### [WHAT THE EXERCISE ASKS]
Exactly as they appear, retype the lines from the one containing "Instruction: Click the $49 美元 price label" through the final line of the data below. Leave pictures out.

[DATA IN THIS EXERCISE]

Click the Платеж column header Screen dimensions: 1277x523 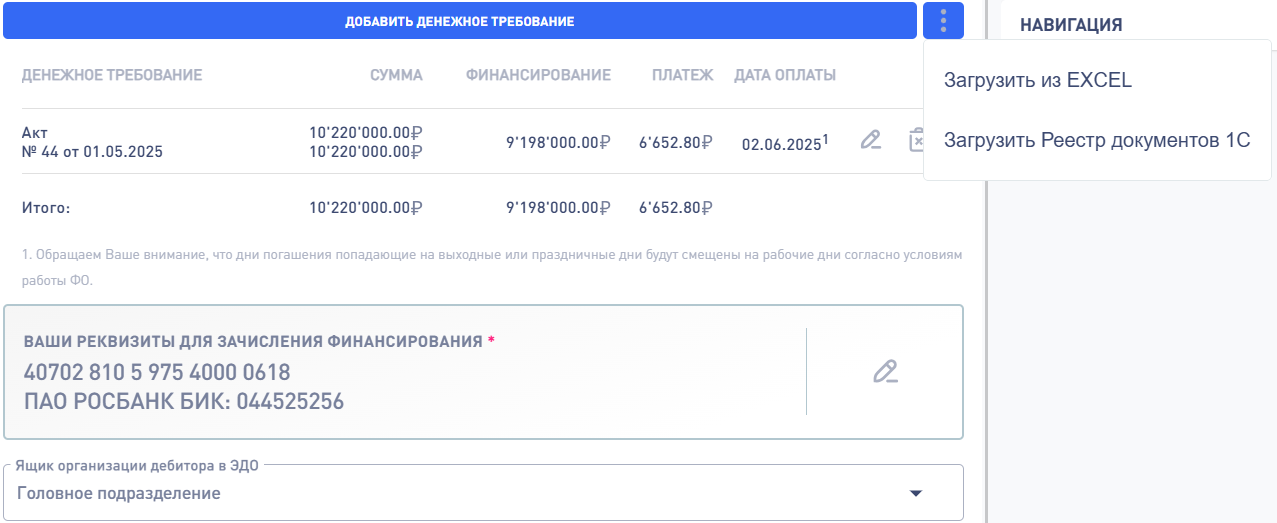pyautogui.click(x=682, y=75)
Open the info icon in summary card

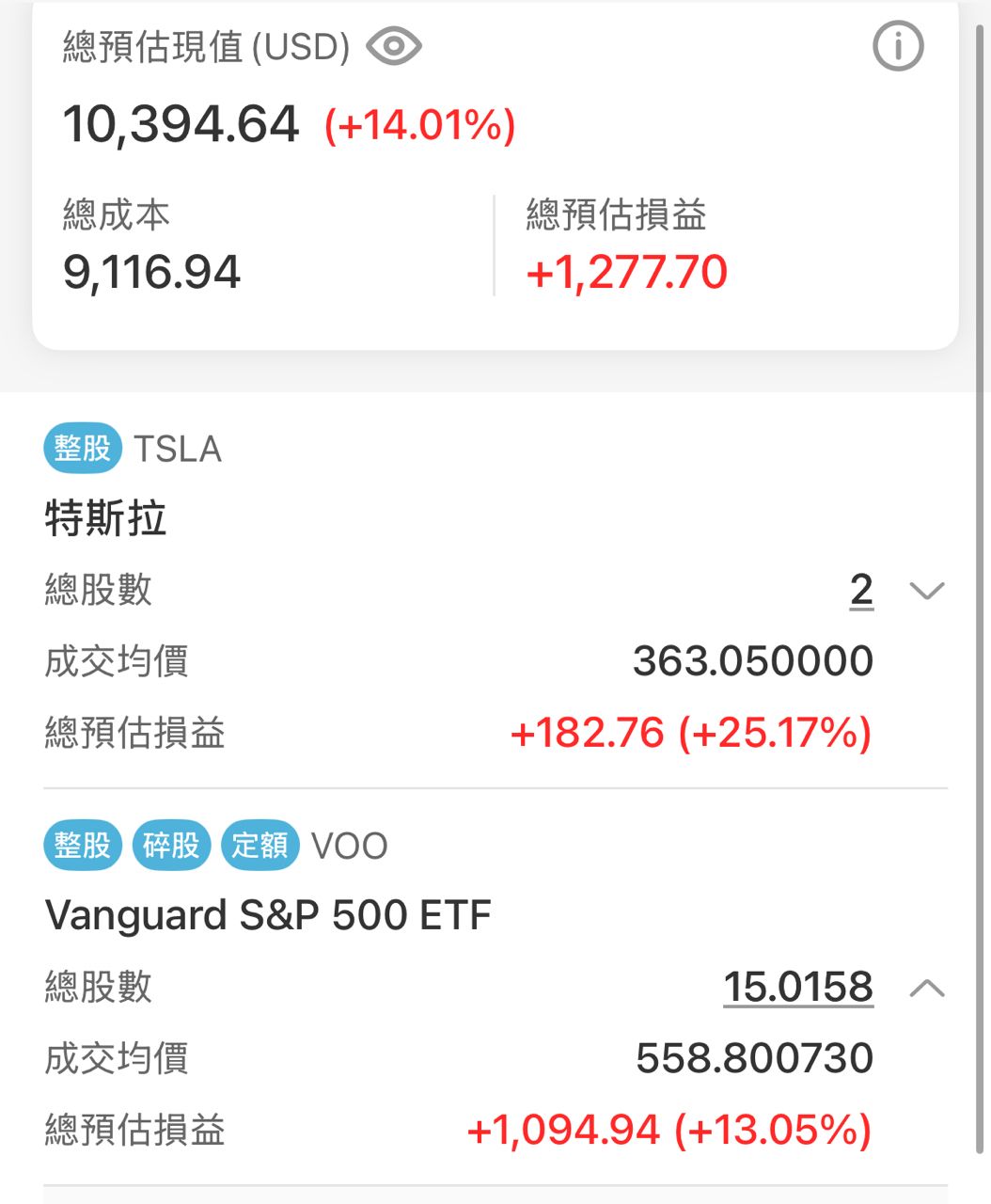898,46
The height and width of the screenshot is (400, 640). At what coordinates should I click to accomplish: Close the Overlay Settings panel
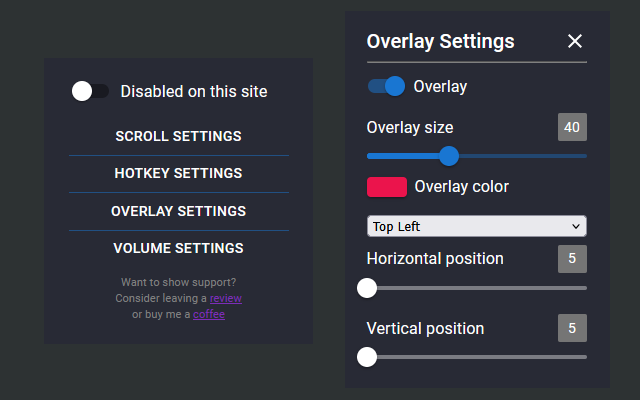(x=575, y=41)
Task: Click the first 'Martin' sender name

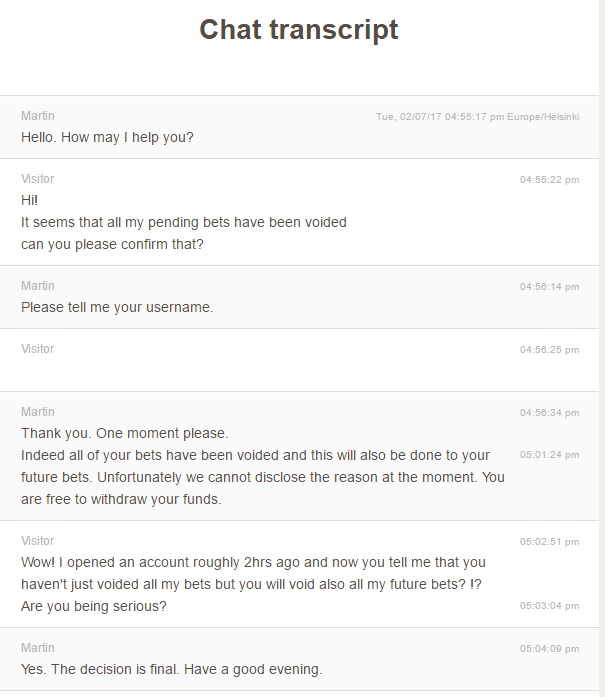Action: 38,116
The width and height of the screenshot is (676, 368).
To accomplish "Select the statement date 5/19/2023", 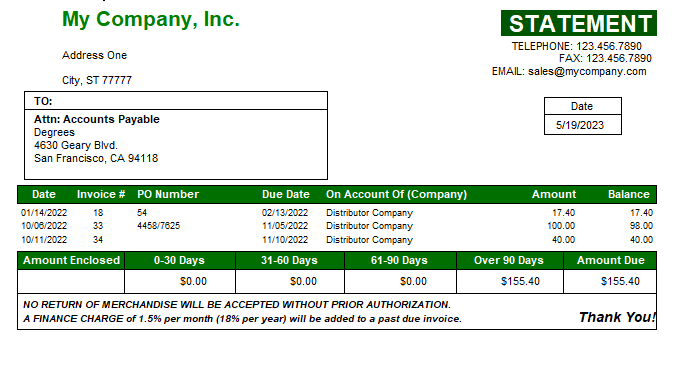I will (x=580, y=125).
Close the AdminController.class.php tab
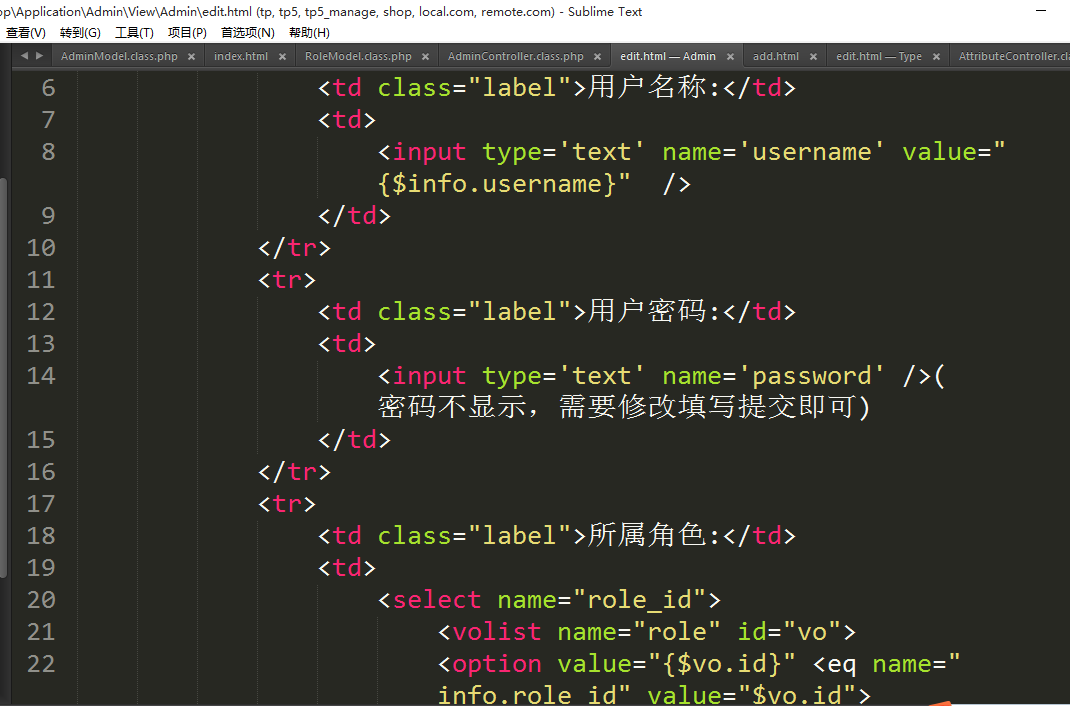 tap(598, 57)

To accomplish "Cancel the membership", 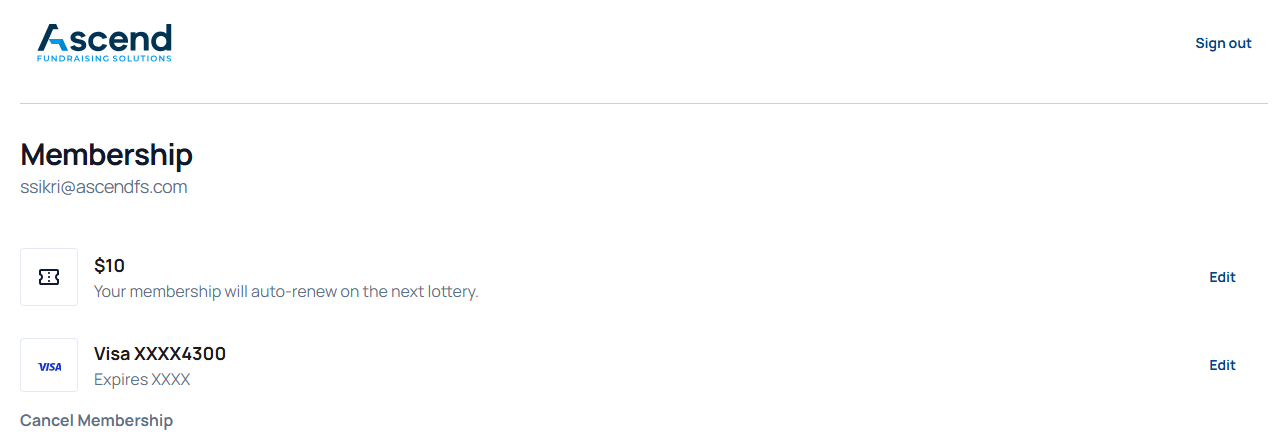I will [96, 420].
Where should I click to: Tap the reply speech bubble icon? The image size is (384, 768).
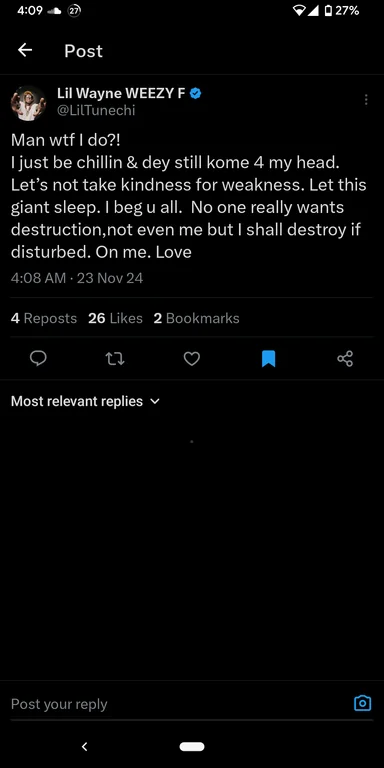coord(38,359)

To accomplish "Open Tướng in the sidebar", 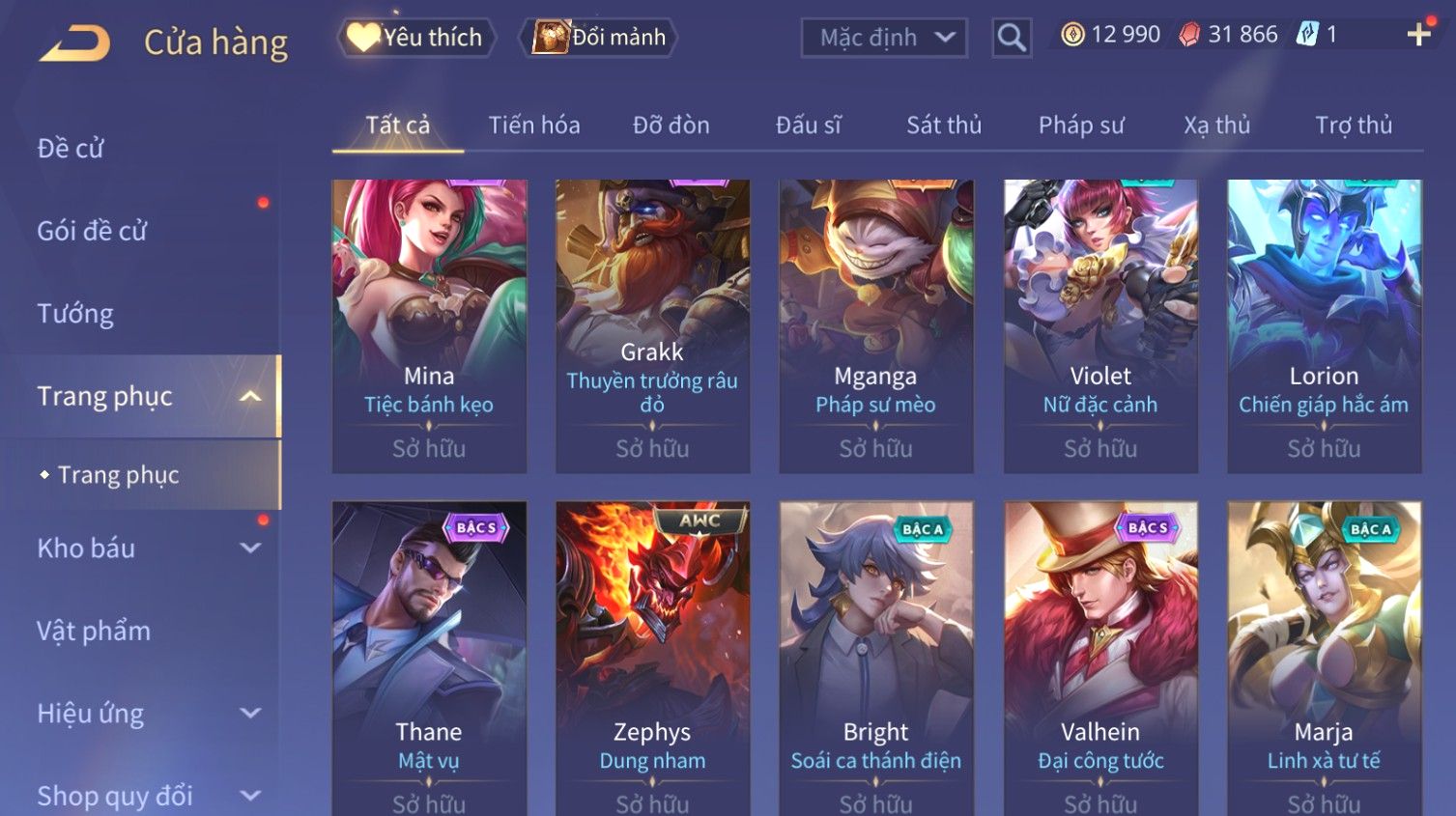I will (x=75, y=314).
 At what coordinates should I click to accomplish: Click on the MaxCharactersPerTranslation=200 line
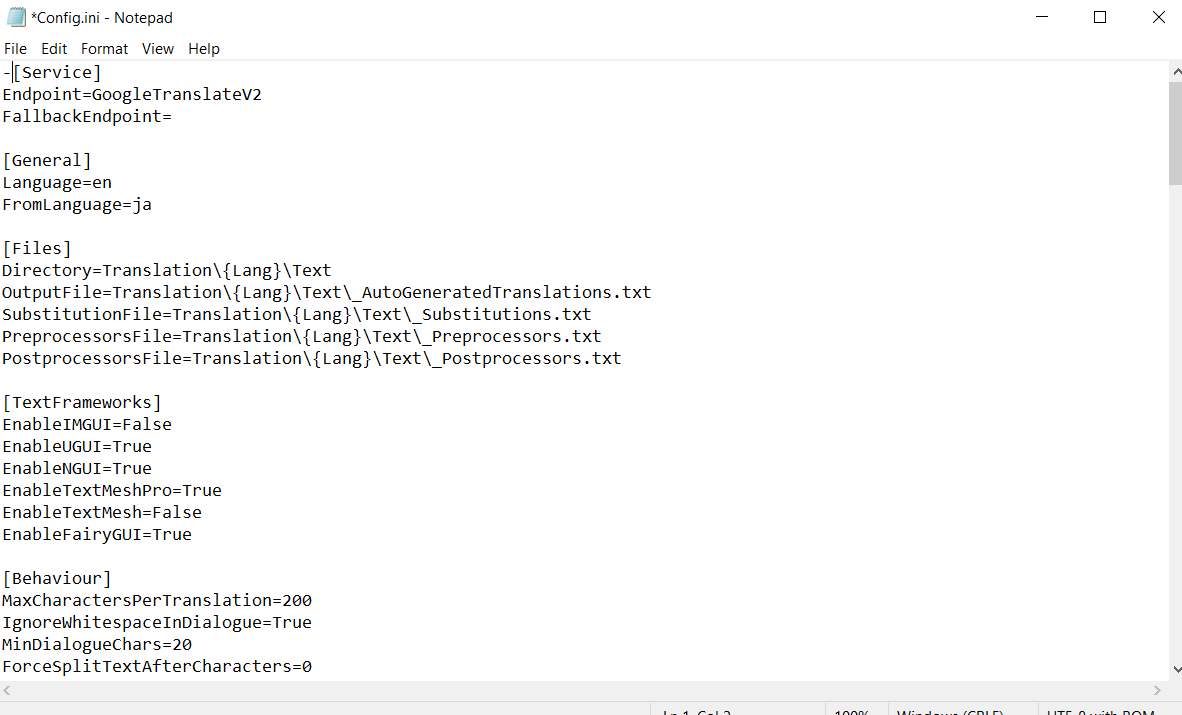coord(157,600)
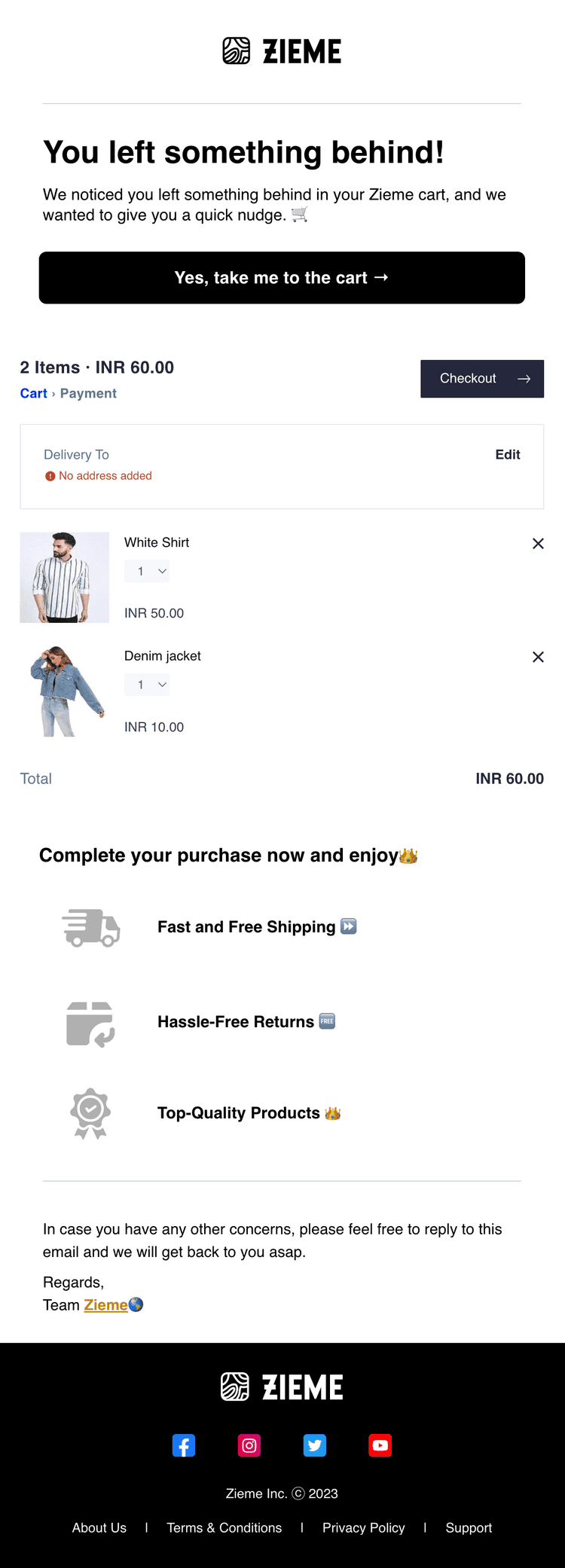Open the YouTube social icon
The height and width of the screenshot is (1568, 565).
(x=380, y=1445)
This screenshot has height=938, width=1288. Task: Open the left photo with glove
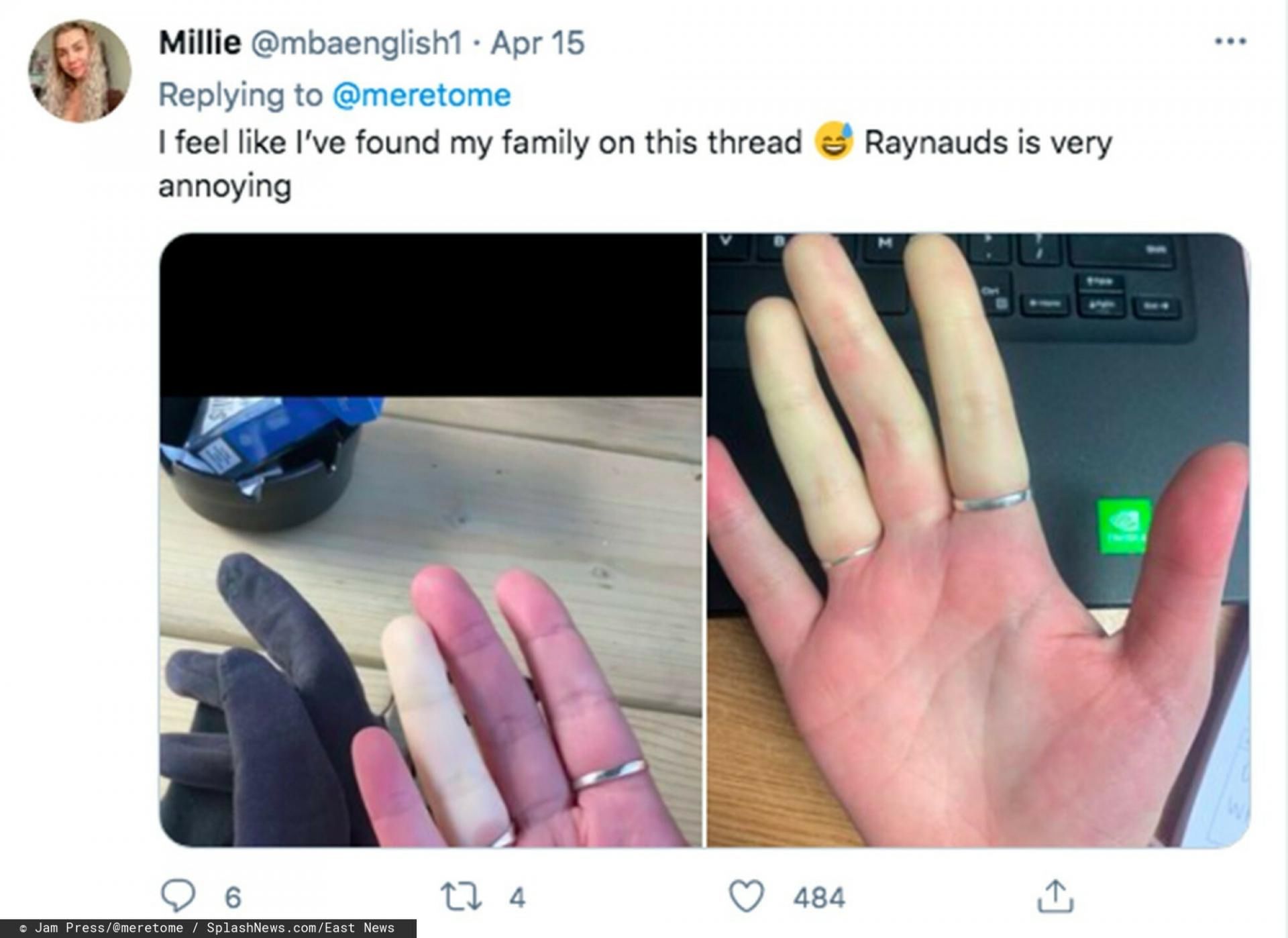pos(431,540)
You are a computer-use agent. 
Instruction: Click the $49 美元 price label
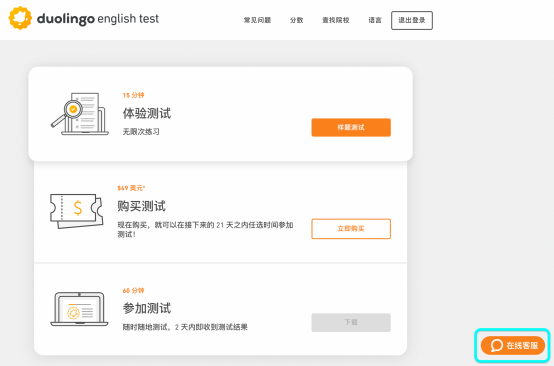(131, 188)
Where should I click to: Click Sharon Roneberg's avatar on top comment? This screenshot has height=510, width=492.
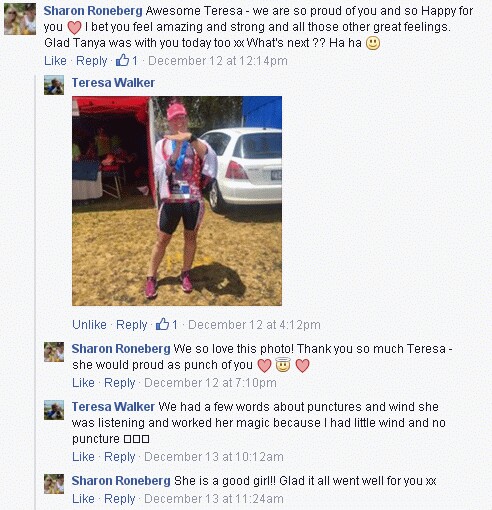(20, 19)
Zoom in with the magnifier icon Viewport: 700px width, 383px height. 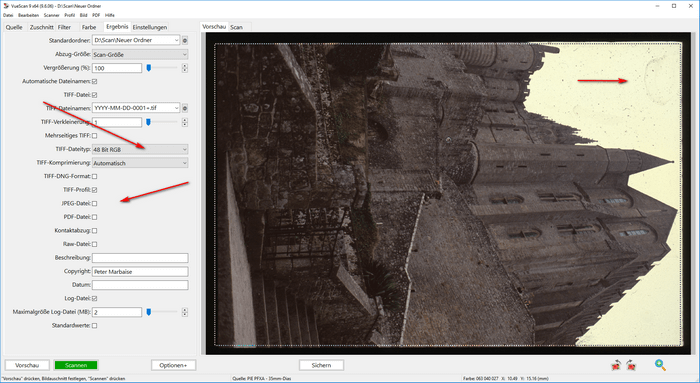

[/DATA IN THIS EXERCISE]

### [RESPONSE AREA]
Instruction: Click the $49 美元 price label
(131, 188)
Where should I click to: Click Sharon Roneberg's avatar on top comment? This screenshot has height=510, width=492.
(20, 19)
Zoom in with the magnifier icon Viewport: 700px width, 383px height. 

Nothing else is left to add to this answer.